What to work on: Exactly reproduce the lines from the line bearing "186x125 pixels." through the end of the listing, inclusive of both; pictures are to be omitted.

____

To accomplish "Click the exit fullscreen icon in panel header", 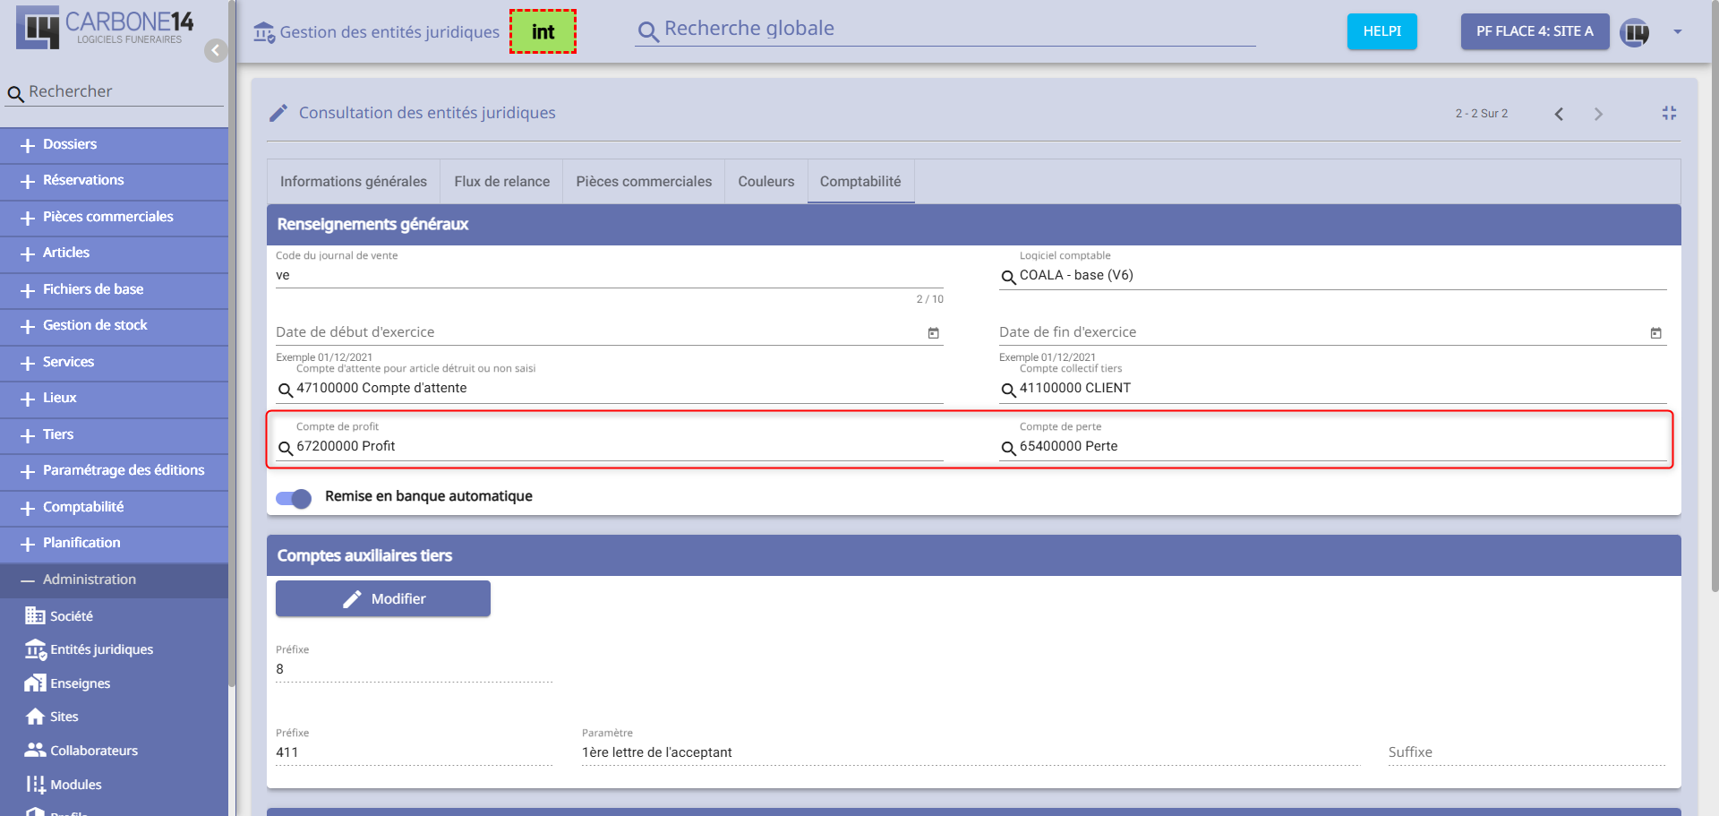I will point(1669,113).
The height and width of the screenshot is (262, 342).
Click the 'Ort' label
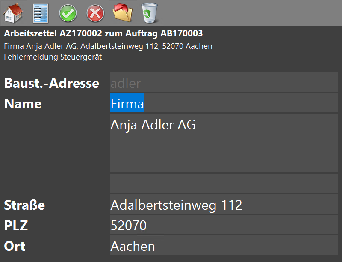click(15, 246)
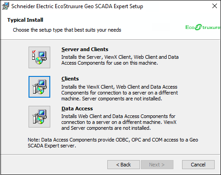This screenshot has height=175, width=221.
Task: Pick the Data Access setup icon
Action: coord(39,117)

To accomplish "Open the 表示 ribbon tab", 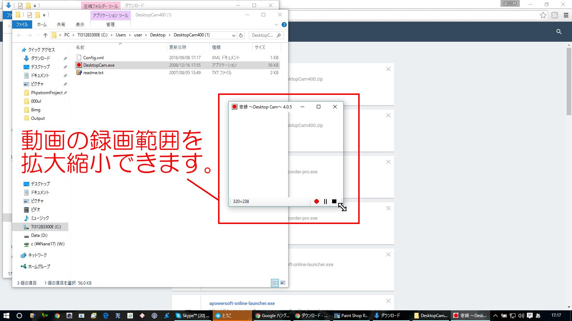I will 80,25.
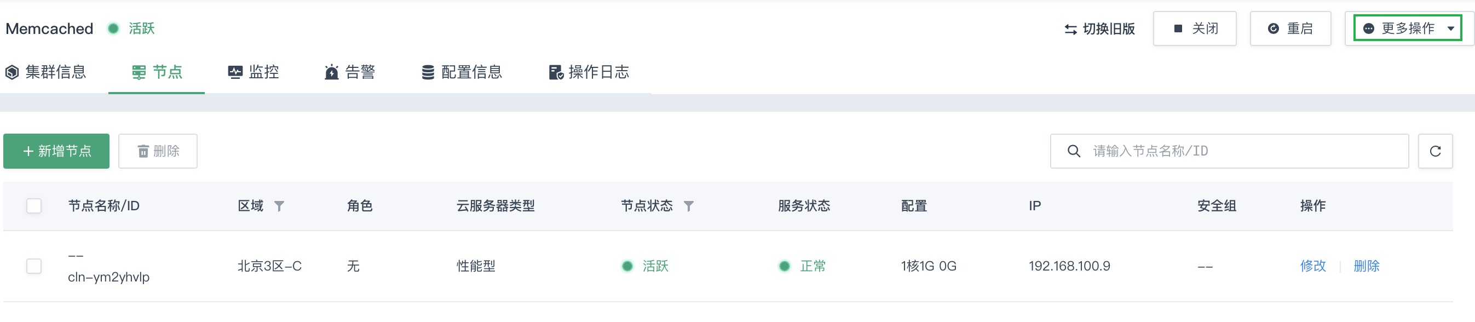Click the node status filter icon
Screen dimensions: 1475x322
(688, 206)
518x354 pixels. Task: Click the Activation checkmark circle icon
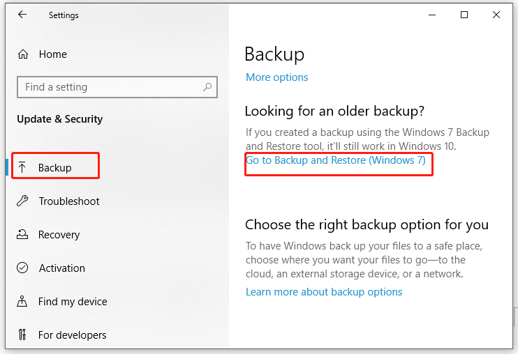(23, 268)
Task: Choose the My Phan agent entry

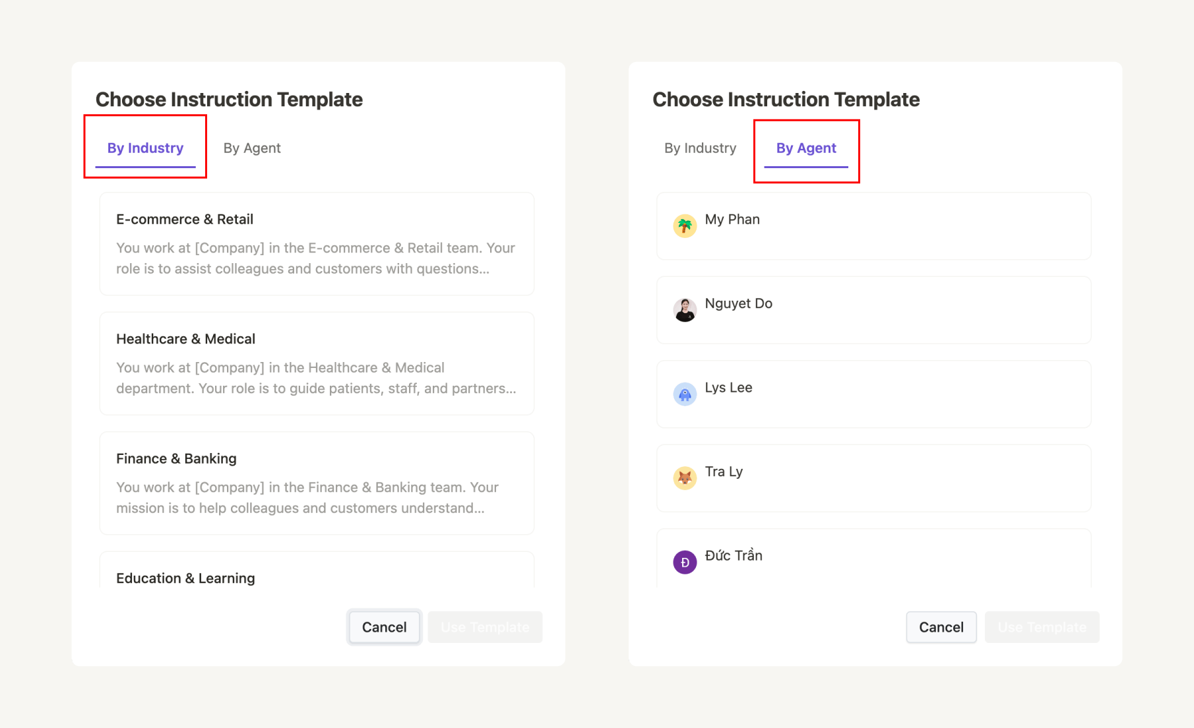Action: click(873, 226)
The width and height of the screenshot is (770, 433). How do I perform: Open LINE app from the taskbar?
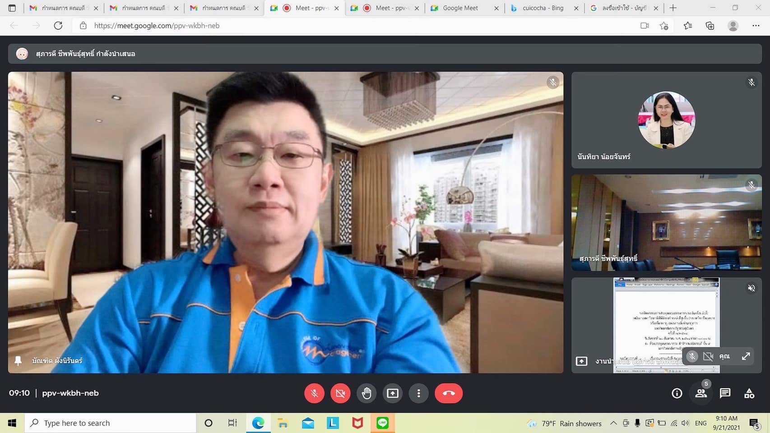click(383, 423)
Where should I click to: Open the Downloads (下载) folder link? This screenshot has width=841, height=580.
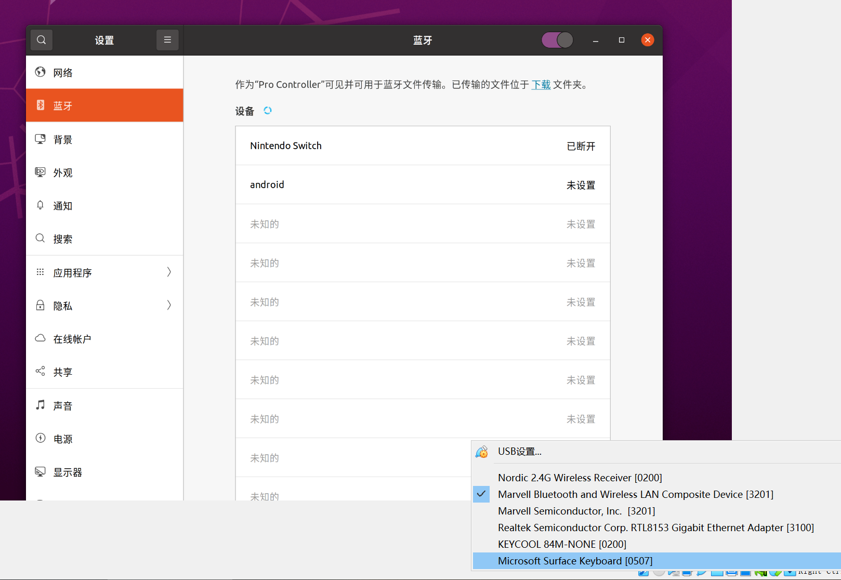[x=541, y=85]
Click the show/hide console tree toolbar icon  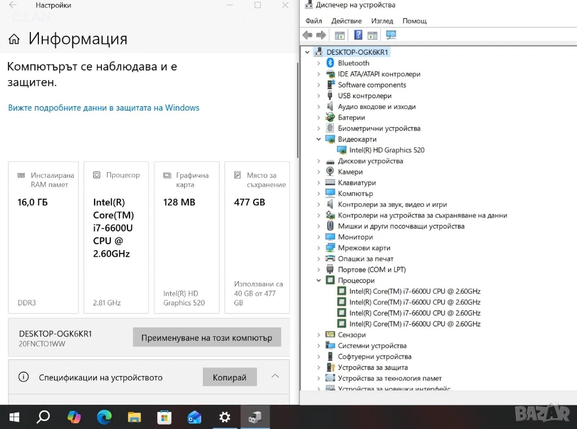(x=340, y=35)
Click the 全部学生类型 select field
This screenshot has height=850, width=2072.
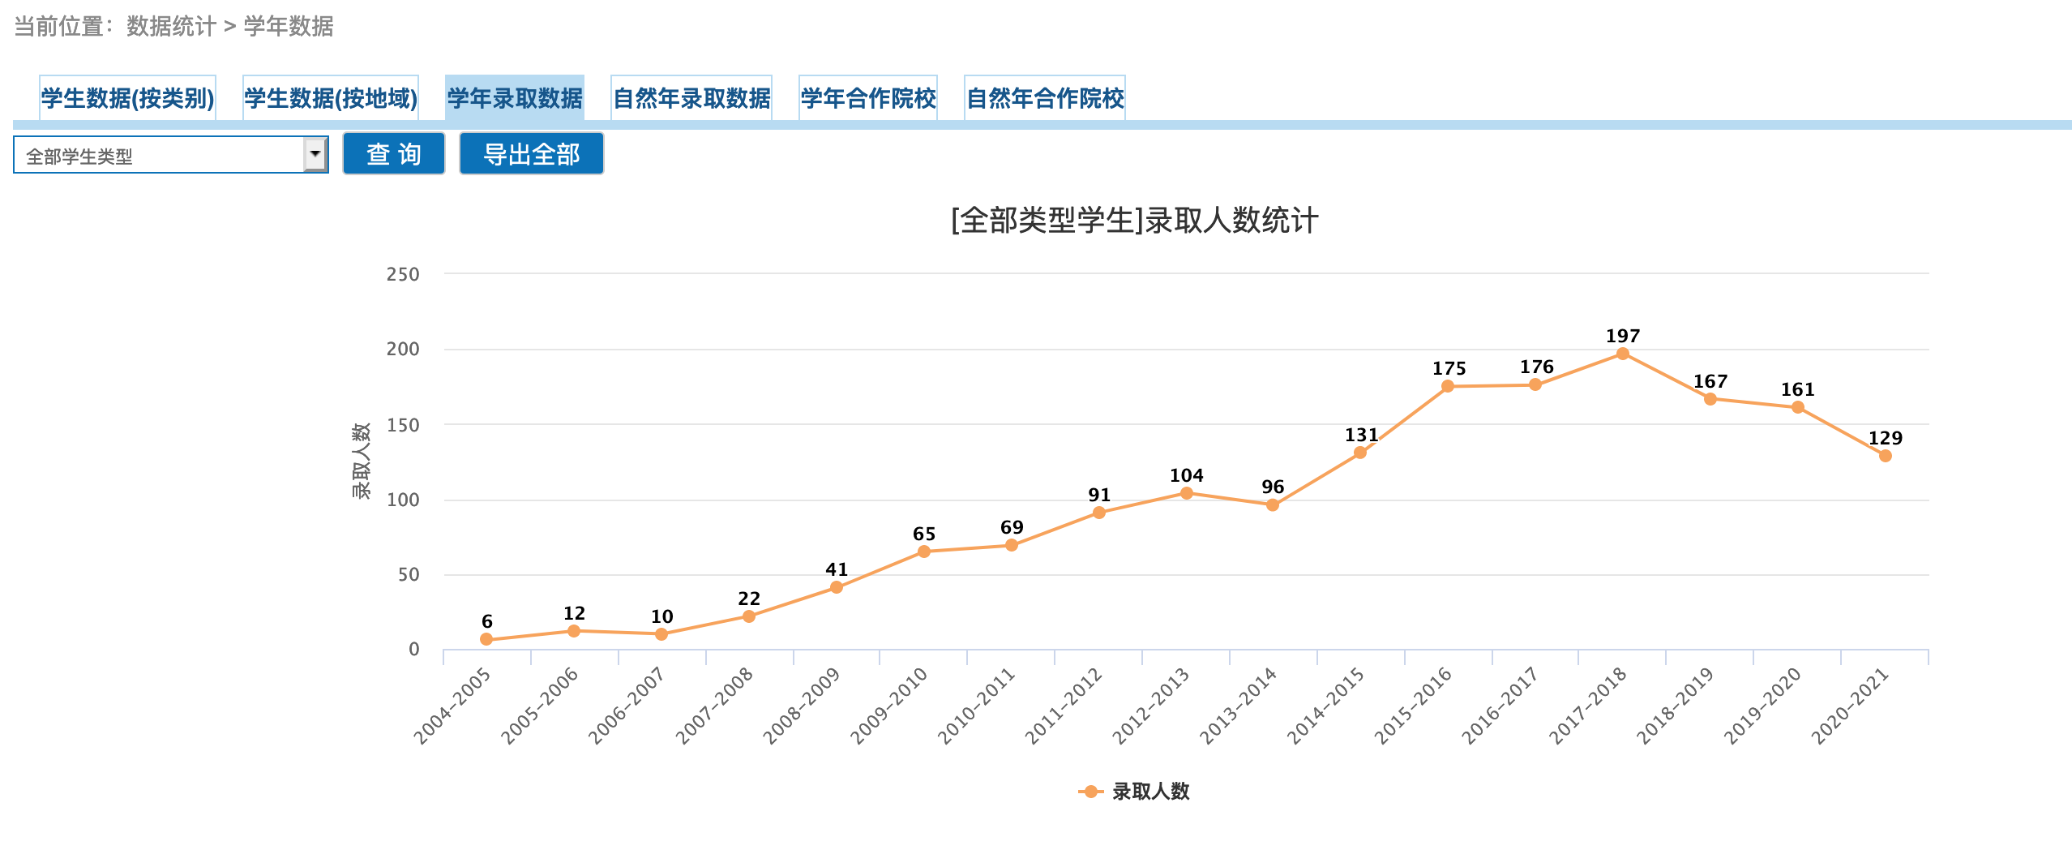[158, 155]
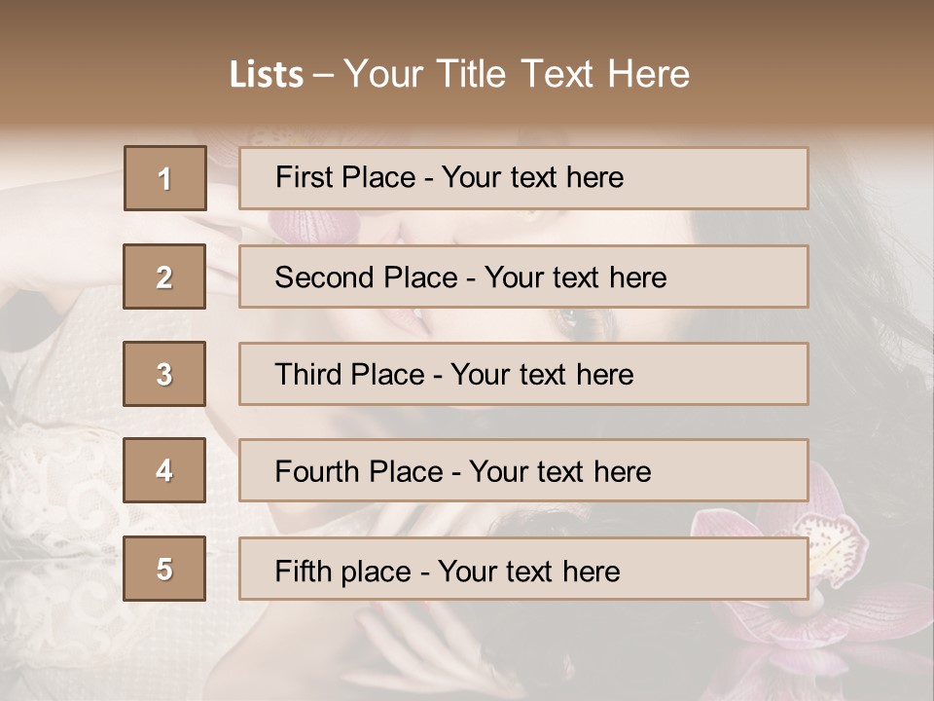Select the number 4 square
This screenshot has height=701, width=934.
[x=164, y=470]
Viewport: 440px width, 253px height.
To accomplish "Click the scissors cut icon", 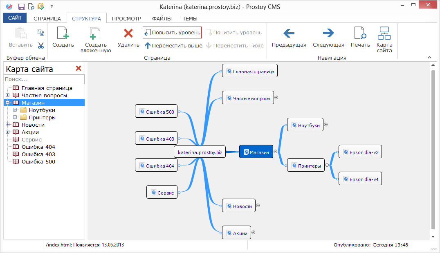I will (41, 45).
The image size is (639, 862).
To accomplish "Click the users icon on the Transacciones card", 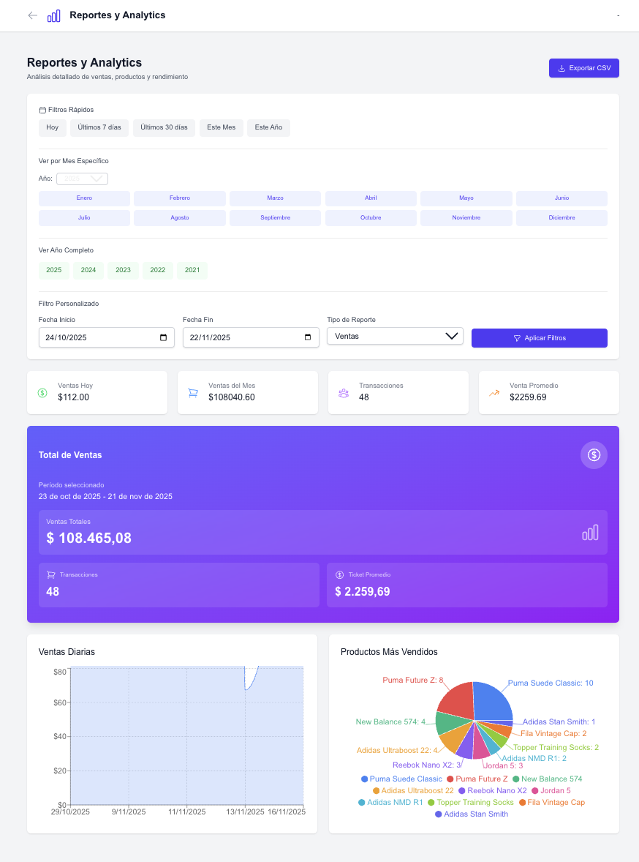I will [x=344, y=392].
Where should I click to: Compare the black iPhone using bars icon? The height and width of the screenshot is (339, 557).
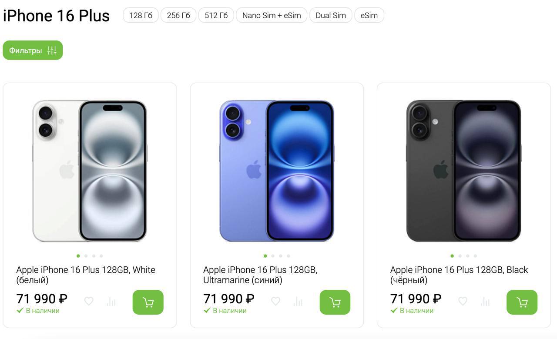(485, 301)
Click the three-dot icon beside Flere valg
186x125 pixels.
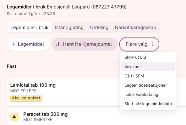(x=152, y=44)
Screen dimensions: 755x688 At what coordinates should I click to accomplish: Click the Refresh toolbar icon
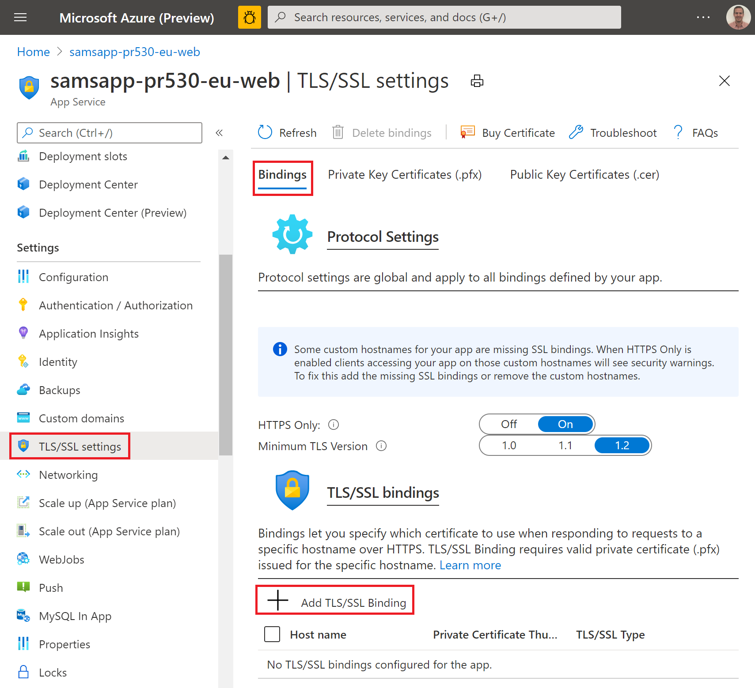pyautogui.click(x=265, y=132)
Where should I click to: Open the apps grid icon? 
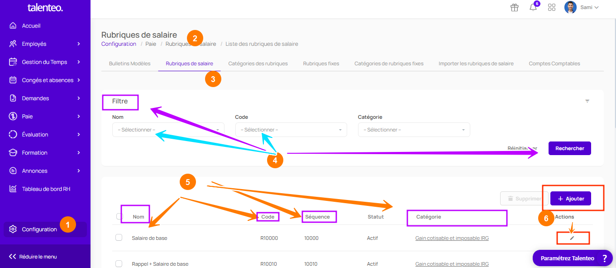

____

Exercise response:
186x125 pixels.
(x=152, y=44)
Screen dimensions: 755x688 At what coordinates should I click to accomplish: Click the Refresh toolbar icon
pyautogui.click(x=265, y=132)
Where should I click to: Open the apps grid icon? 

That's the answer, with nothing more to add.